* [THE PROBLEM]: Count the lines in the items below that contain the string "height", matching case exactly, and give only the number.

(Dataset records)
Begin
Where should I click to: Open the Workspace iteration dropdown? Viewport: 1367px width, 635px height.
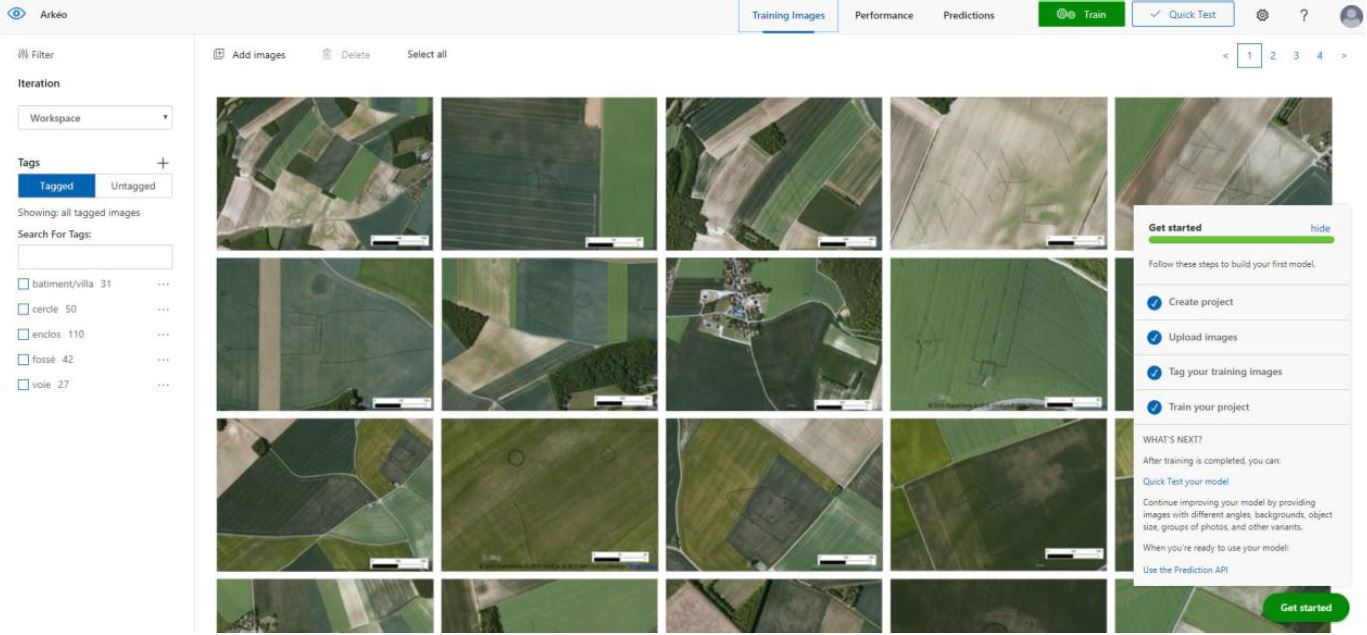95,118

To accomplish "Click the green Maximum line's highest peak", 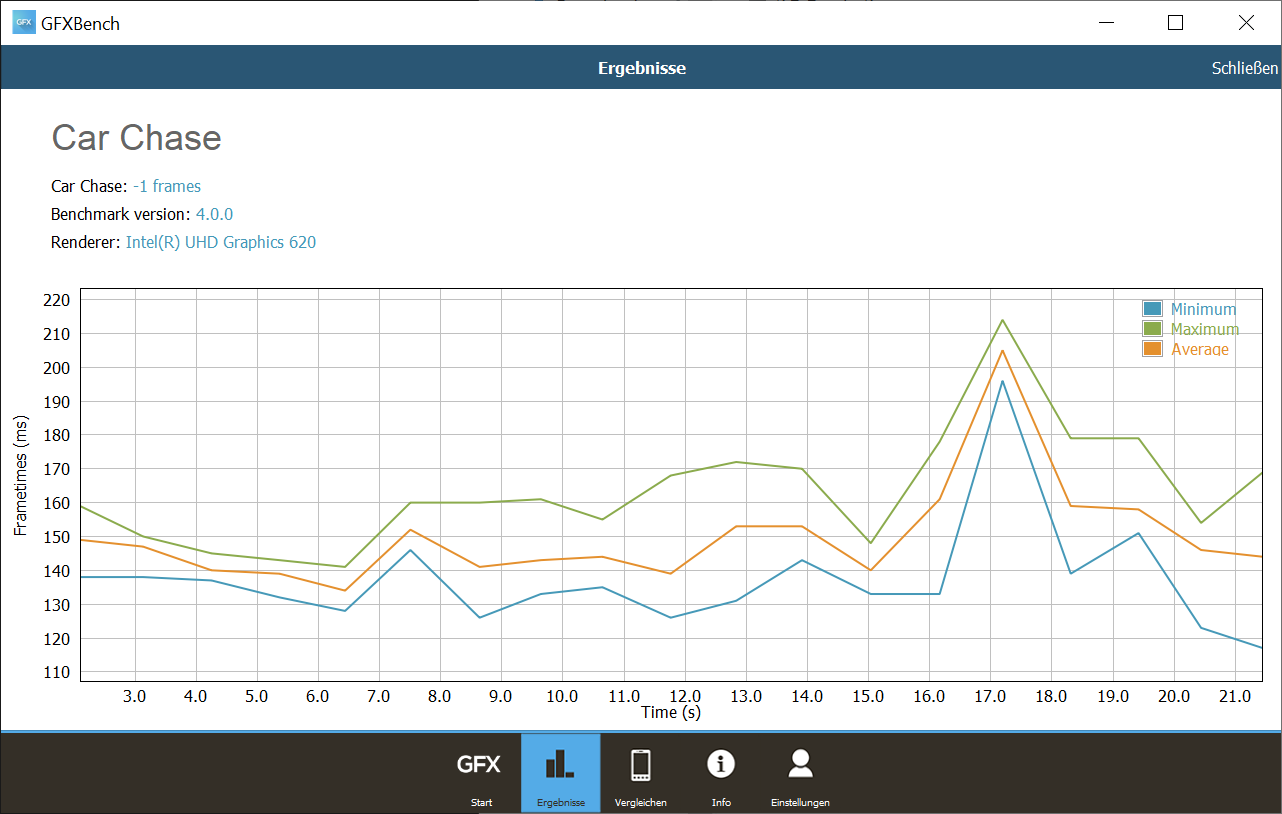I will 1002,321.
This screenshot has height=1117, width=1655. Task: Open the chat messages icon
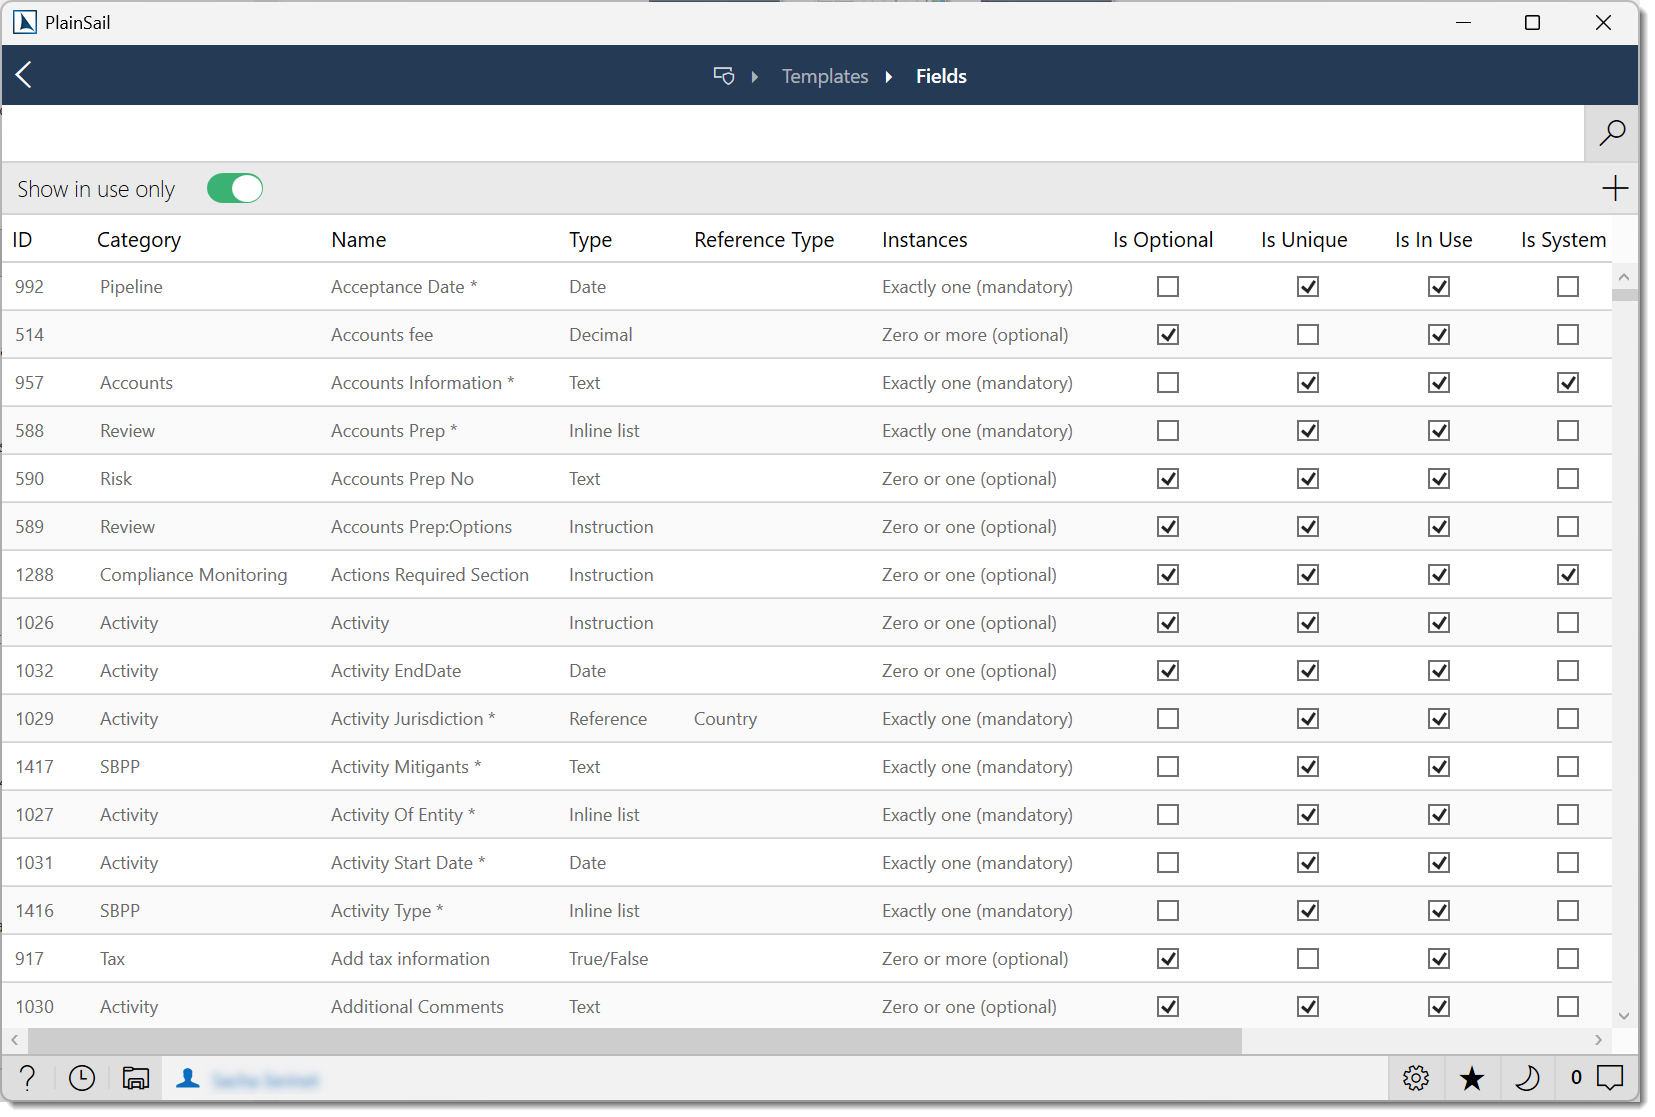pyautogui.click(x=1609, y=1078)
End
* [EXERCISE OUTPUT]: 2